It has already been suggested that a vital first stage of control system design is to accurately and appropriately determine the control objectives so that the process performance is optimised for some given economic constraints. In many cases, this step is neglected to the detriment of the controller's effectiveness. An important consideration in this regard is that it is normal for the economic constraints to shift periodically and that this can affect the control objectives both quantitatively and qualitatively. Indeed, a single set of control objectives may not be satisfactory.
The management of the control objectives in response to changing economic conditions is illustrated here for the 10 stage ETBE column described previously. The two most important process parameters for this column were considered to be the ETBE purity in the bottoms product and the isobutene conversion.

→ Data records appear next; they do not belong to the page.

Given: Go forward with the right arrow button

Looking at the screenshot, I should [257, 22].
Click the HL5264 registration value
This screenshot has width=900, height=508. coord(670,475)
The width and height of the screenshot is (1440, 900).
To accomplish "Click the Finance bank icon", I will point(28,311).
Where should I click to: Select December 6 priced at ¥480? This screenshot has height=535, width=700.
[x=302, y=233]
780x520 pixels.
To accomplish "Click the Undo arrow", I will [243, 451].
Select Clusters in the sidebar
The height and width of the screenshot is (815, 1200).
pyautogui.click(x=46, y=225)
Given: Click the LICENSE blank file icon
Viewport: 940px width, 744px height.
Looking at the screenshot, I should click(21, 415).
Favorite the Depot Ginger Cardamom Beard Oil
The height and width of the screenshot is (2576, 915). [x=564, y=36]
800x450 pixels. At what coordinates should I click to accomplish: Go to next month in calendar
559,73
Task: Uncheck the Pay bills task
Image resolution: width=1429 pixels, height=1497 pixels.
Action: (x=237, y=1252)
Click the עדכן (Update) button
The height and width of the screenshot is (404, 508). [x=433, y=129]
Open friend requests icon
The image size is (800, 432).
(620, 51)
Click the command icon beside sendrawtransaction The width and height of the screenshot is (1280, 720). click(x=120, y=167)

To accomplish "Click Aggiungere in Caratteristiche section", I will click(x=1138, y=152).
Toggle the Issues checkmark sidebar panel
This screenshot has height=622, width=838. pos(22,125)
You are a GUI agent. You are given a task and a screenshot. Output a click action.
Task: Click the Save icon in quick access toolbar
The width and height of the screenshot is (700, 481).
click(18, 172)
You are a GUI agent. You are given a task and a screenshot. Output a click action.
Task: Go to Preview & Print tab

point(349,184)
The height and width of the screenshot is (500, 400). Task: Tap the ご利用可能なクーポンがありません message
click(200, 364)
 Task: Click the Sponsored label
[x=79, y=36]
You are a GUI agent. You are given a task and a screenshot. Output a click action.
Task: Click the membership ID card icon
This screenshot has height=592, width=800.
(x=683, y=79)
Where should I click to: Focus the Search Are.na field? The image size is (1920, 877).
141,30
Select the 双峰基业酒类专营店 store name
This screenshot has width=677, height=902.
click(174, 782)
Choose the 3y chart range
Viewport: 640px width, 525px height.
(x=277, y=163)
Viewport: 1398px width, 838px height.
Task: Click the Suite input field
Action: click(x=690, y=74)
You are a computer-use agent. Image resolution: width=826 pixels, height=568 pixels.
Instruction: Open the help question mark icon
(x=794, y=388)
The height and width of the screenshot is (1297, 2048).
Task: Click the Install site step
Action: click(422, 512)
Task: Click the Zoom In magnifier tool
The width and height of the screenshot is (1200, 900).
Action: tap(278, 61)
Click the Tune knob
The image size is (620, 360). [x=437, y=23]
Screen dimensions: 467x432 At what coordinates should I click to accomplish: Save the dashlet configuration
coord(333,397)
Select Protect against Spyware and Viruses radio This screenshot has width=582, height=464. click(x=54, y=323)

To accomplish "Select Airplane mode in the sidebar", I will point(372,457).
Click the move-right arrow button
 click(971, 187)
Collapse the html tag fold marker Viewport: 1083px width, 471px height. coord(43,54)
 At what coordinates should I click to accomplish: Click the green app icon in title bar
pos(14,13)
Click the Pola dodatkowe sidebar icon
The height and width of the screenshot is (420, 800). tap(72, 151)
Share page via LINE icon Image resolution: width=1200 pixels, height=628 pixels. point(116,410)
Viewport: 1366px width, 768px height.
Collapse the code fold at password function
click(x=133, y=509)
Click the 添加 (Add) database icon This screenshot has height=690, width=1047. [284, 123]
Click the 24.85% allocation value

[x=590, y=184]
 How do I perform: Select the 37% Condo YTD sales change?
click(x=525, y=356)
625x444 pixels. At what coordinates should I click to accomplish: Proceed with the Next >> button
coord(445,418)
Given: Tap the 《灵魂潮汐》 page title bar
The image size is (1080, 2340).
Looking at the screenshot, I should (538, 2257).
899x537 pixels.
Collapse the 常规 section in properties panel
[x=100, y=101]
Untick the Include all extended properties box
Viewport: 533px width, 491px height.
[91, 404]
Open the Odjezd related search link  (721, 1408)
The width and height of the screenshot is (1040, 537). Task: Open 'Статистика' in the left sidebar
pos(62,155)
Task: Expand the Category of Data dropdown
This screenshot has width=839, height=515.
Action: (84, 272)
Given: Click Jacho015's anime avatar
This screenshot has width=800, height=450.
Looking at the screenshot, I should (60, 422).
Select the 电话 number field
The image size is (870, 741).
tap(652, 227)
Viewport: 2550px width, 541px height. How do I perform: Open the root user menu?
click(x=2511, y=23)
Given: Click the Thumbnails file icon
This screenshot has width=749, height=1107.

In other columns, the ethanol concentration in the distillate (or another process parameter) could be highly important, and a different control system would be required. However, the current assumption of purity and conversion targets provides adequate scope for the exploration of an integrated control scheme designed to reflect the variation in economic values. Three different operating modes were considered in order to allow the process profitability to be maximised under a wide range of conditions.
The first mode of operation controls both the bottoms purity and isobutene conversion to pre-determined targets that correspond to downstream processing requirements or the results of a plant-wide optimisation. In the second mode, the bottoms purity is still controlled to a pre-determined target but the second control parameter is used to maximise the reactant conversion. In the third mode, both the purity and conversion are maximised using the two available degrees of freedom.